● About this task
Look through the data below and extract, unchanged, the lines from the one that contains "Where should I click to: Click" to the one that contains "Close the survey", both included.

● Source material
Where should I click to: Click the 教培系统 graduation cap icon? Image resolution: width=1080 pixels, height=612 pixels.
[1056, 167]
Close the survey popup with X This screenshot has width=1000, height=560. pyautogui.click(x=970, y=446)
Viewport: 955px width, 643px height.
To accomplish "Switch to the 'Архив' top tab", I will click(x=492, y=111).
...
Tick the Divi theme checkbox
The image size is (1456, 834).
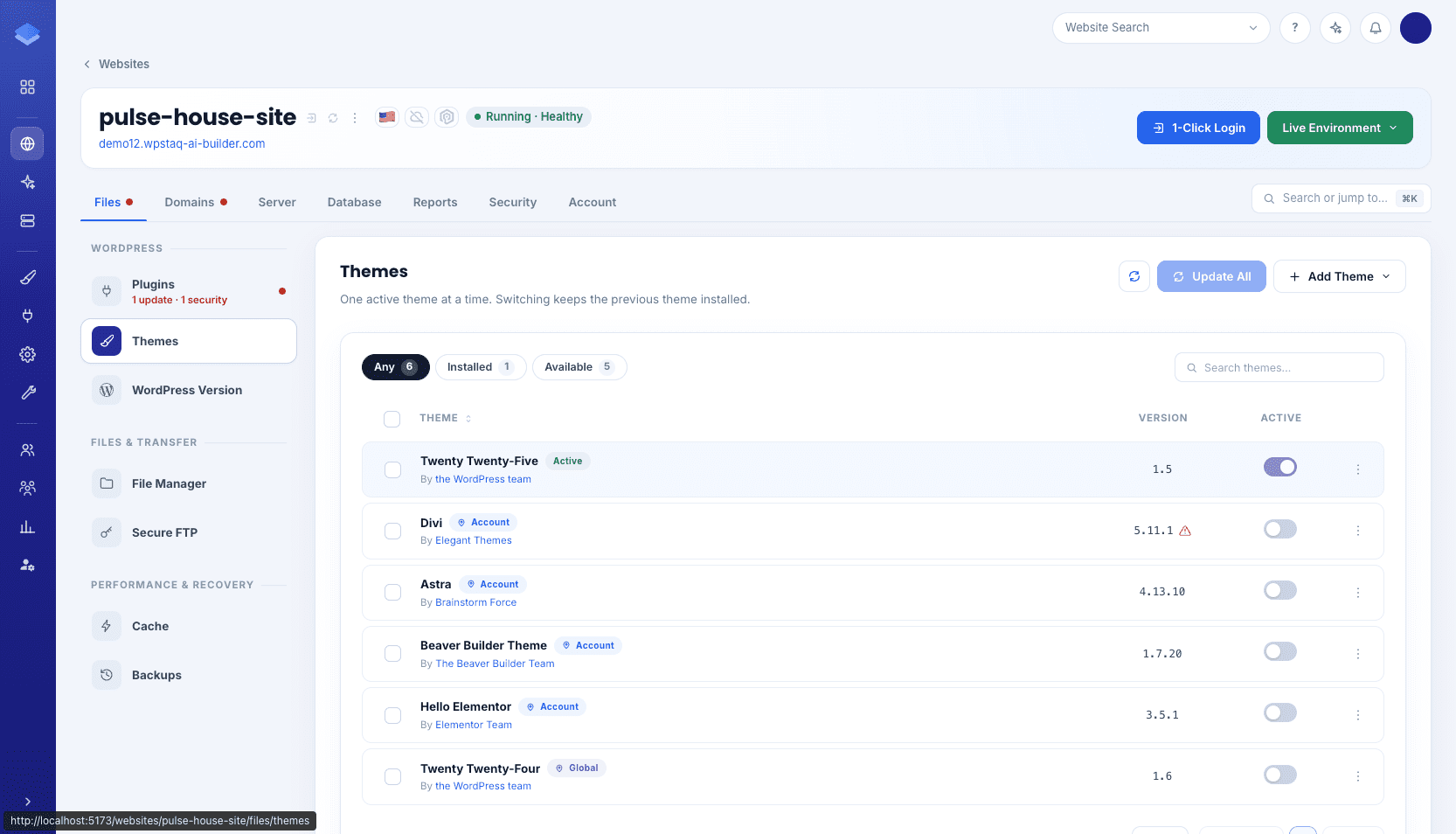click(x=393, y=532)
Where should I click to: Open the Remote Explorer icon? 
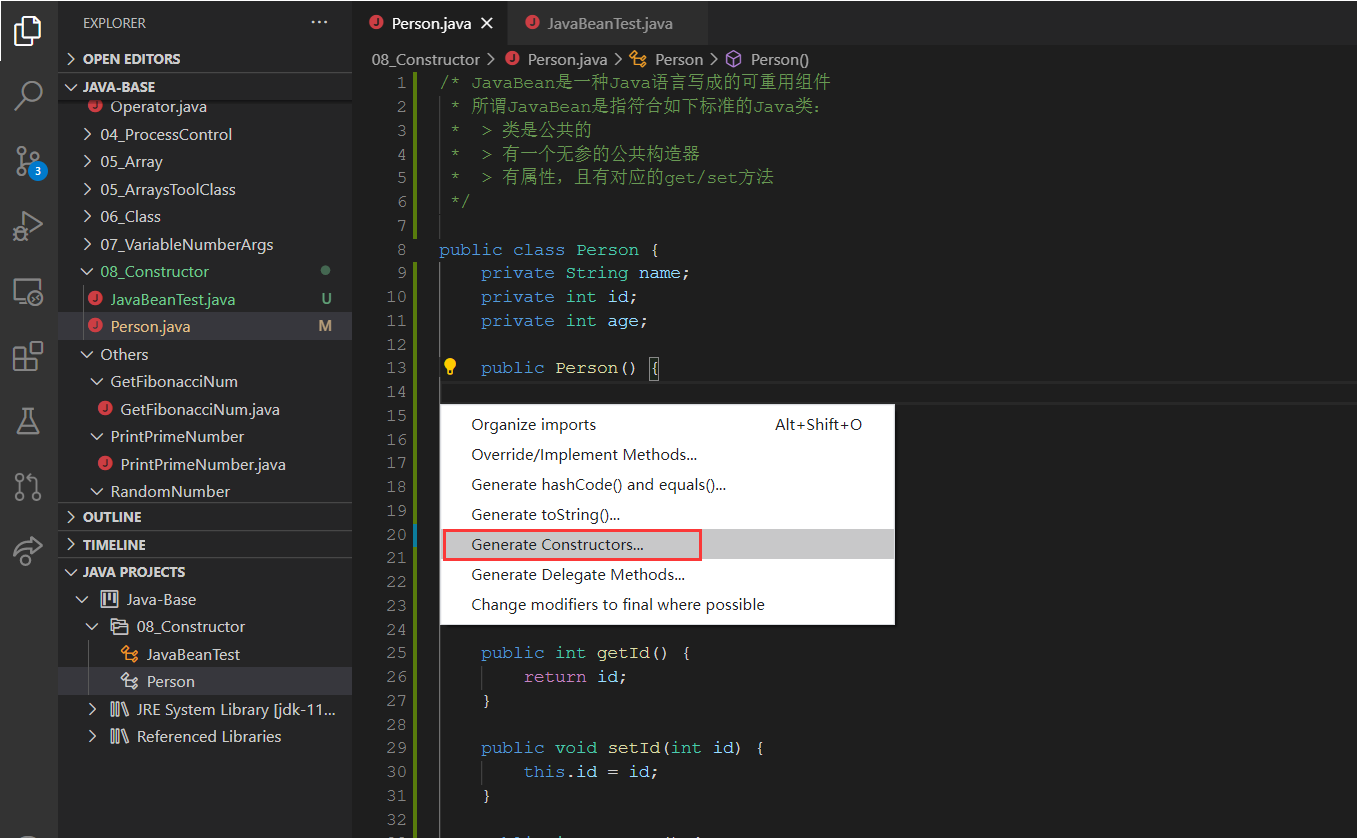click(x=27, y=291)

● Finished task
Where should I click to: Click the 教培系统 graduation cap icon? Image resolution: width=1080 pixels, height=612 pixels.
[1056, 167]
Close the survey popup with X This screenshot has width=1000, height=560. pyautogui.click(x=970, y=446)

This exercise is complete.